> EXCERPTED RECORDS:
———
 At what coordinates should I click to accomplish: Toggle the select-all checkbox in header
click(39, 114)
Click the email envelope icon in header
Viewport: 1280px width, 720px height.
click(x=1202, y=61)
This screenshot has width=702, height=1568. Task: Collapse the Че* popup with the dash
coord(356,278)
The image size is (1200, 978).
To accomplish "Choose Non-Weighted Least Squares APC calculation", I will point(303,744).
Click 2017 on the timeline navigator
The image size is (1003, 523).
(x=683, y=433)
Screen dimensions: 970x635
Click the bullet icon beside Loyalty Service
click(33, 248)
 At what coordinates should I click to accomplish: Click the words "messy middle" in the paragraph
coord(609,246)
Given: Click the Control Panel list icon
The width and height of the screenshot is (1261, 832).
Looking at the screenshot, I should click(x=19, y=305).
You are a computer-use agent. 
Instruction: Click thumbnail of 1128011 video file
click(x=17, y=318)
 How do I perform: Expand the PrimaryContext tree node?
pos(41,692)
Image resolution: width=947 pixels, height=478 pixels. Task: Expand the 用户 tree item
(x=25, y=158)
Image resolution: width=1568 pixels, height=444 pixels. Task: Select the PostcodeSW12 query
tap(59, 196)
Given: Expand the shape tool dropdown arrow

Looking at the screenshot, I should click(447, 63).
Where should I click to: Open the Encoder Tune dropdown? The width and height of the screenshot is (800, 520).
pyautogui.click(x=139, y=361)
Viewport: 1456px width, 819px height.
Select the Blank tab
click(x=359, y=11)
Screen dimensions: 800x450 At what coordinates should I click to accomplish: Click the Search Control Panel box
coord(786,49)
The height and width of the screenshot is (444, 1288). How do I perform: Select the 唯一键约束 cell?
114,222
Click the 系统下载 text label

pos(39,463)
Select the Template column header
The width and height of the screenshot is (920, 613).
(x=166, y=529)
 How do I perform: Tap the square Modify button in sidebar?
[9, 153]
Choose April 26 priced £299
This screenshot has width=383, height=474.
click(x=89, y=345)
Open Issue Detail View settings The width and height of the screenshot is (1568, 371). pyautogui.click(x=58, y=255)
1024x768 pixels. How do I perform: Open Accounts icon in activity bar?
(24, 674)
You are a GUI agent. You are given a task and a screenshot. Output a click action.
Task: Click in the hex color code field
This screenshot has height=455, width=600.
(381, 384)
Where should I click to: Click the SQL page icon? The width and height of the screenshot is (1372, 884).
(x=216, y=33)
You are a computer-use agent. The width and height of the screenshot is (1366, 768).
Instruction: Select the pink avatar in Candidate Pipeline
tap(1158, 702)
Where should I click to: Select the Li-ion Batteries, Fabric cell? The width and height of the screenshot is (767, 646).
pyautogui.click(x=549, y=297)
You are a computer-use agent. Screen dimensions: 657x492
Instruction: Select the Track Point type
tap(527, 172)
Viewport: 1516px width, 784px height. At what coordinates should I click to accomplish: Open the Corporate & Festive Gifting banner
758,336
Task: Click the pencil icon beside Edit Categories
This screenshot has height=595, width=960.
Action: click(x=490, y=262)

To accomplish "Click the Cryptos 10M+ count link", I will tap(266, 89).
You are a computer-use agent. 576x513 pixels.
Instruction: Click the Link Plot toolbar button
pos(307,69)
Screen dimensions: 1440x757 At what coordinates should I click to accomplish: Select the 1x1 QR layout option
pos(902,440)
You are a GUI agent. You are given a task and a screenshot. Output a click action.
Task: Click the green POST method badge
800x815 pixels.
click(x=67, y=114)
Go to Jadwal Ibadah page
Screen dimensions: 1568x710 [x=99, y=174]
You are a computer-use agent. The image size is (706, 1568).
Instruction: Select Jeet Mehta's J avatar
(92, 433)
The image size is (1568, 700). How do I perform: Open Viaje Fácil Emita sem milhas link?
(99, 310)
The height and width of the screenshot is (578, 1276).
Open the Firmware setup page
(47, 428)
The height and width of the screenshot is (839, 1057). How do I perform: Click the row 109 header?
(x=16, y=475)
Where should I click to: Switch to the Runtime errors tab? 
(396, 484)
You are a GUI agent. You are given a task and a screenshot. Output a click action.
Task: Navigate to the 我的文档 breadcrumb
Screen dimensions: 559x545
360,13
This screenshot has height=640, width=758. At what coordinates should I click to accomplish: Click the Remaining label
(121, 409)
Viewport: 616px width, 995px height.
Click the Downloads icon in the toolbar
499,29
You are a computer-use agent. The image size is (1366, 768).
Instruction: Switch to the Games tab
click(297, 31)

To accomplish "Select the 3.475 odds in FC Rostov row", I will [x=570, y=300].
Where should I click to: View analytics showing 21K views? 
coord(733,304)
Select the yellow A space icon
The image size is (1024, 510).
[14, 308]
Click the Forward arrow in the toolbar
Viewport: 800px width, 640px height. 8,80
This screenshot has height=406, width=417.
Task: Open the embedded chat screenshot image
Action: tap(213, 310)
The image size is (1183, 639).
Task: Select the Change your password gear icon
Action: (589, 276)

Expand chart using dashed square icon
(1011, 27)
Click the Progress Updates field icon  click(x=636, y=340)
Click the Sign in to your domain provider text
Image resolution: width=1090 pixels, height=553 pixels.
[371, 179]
———
> PROMPT:
Where does the string "will" appear in the records? Copy every line that holds it.

> RESULT BELOW:
To accomplish "Choose Non-Weighted Least Squares APC calculation", I will point(303,744).
To accomplish "Click the Cryptos 10M+ count link", I will tap(266, 89).
To accomplish "Select the 3.475 odds in FC Rostov row", I will [x=570, y=300].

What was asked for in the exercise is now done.